*Excerpt*.
- Theatrical release poster
- Indonesian: Dopamin
- Directed by: Teddy Soeria Atmadja
- Written by: Teddy Soeria Atmadja
- Produced by: Chand Parwez Servia; Riza; Mithu Nisar;
- Starring: Angga Yunanda; Shenina Cinnamon;
- Cinematography: Vera Lestafa
- Edited by: Aline Jusria
- Music by: Ricky Lionardi
- Production companies: Starvision; Karuna Pictures;
- Release dates: 26 October 2025 (Jakarta); 13 November 2025 (Indonesia);
- Running time: 94 minutes
- Country: Indonesia
- Language: Indonesian

= Dopamine (2025 film) =

2025 film by Teddy Soeria Atmadja

Dopamine (Dopamin) is a 2025 Indonesian crime romance thriller film directed and written by Teddy Soeria Atmadja. The film stars real-life couple Angga Yunanda and Shenina Cinnamon.

*Dataset section*.
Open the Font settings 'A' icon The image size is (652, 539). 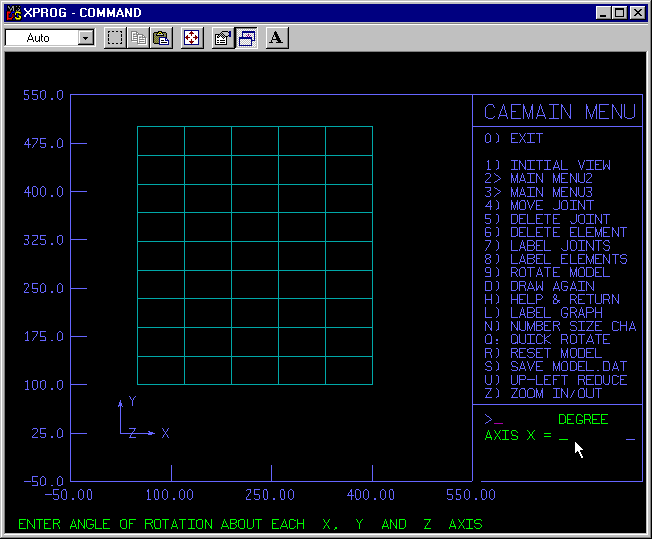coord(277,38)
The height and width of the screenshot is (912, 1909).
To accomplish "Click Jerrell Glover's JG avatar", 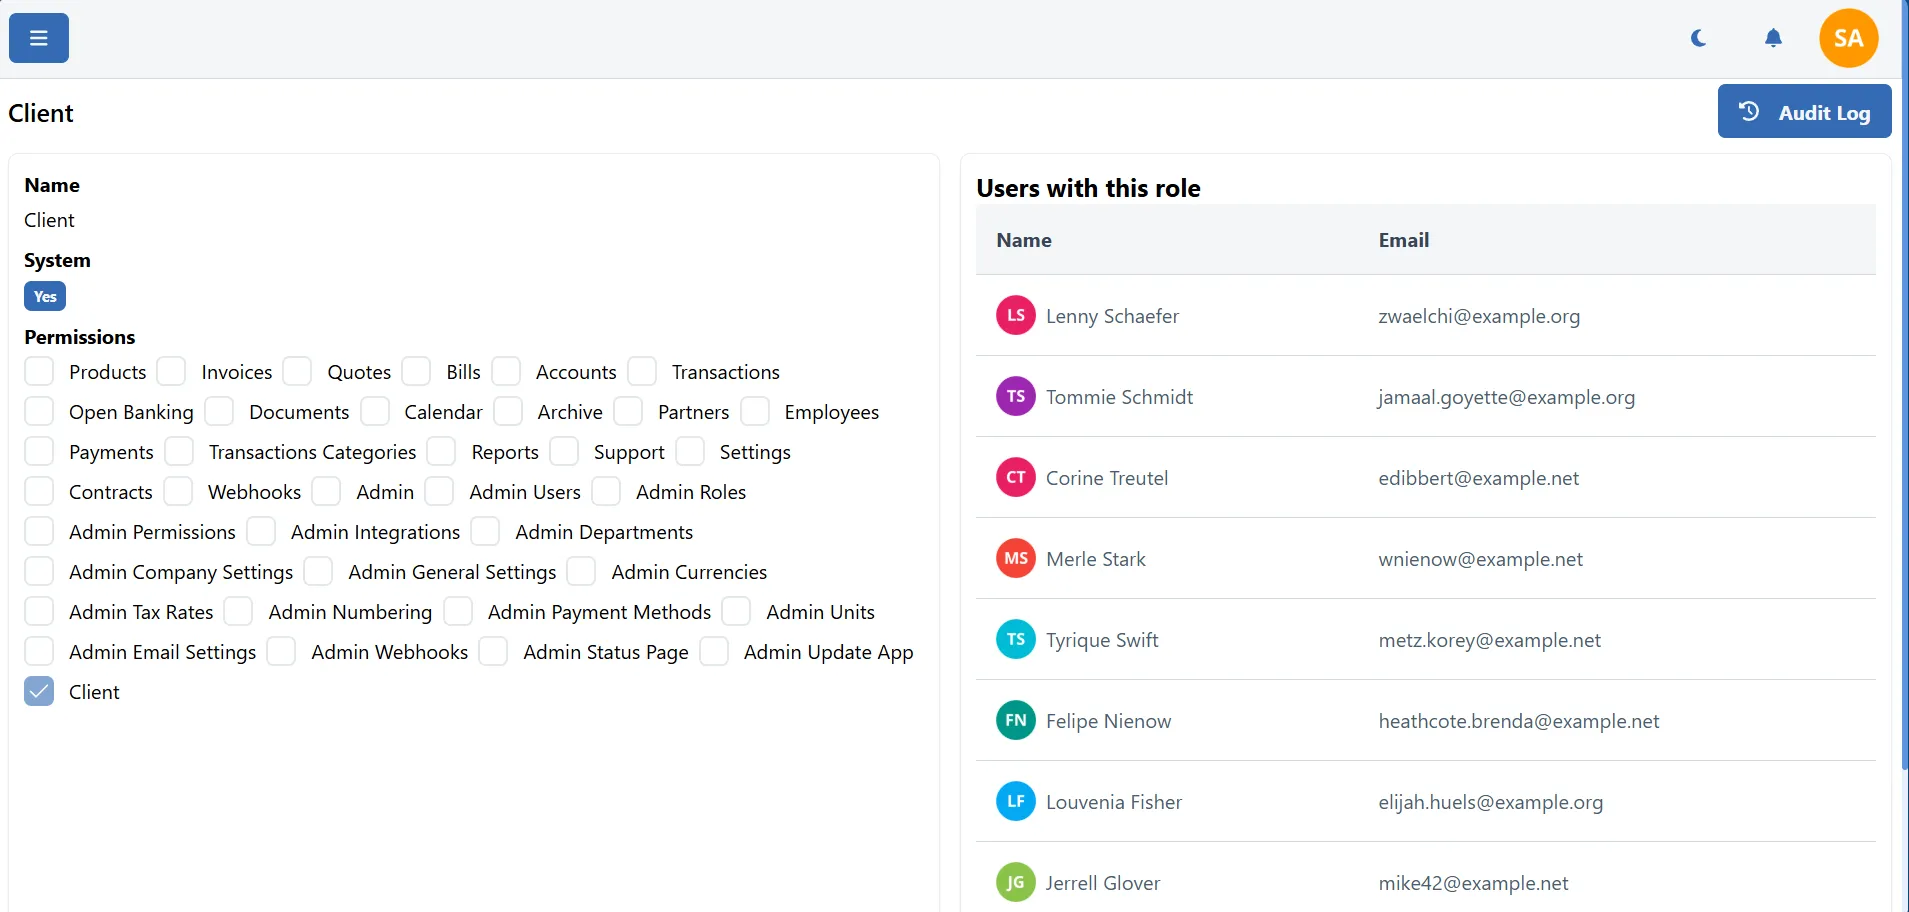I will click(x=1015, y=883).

*Tasks and exercises*.
(1) Reproduce everything in the article on the film Dopamine from "2025 film by" down to "and Shenina Cinnamon.".
(2) According to the article on the film Dopamine, who handled the cinematography?
(3) Extend the article on the film Dopamine, picking up after its final sentence.

*Responses for each task*.
(1)
2025 film by Teddy Soeria Atmadja

Dopamine (Dopamin) is a 2025 Indonesian crime romance thriller film directed and written by Teddy Soeria Atmadja. The film stars real-life couple Angga Yunanda and Shenina Cinnamon.

(2) Vera Lestafa

(3)
It had its world premiere as the closing film of Jakarta Film Week on 26 October 2025. It was released in Indonesian theatres on 13 November 2025.

==Premise==
A couple, facing financial difficulties, must navigate their lives after a stranger dies in their home, leaving behind a suitcase filled with money.

==Cast==
- Angga Yunanda as Malik
- Shenina Cinnamon as Alya
- Anjasmara as Arief
- Teuku Rifnu Wikana as Tarigan

==Production==
In July 2025, it was reported that Angga Yunanda and Shenina Cinnamon would star in their first film together following their marriage in February, with Teddy Soeria Atmadja attached as the director.

==Release==
Dopamin had its world premiere as the closing film of the 2025 Jakarta Film Week on 26 October. It was released in Indonesian theatres on 13 November 2025. It garnered 158,339 admissions during its theatrical run. It competed for the Indonesian Screen Awards at the 20th Jogja-NETPAC Asian Film Festival.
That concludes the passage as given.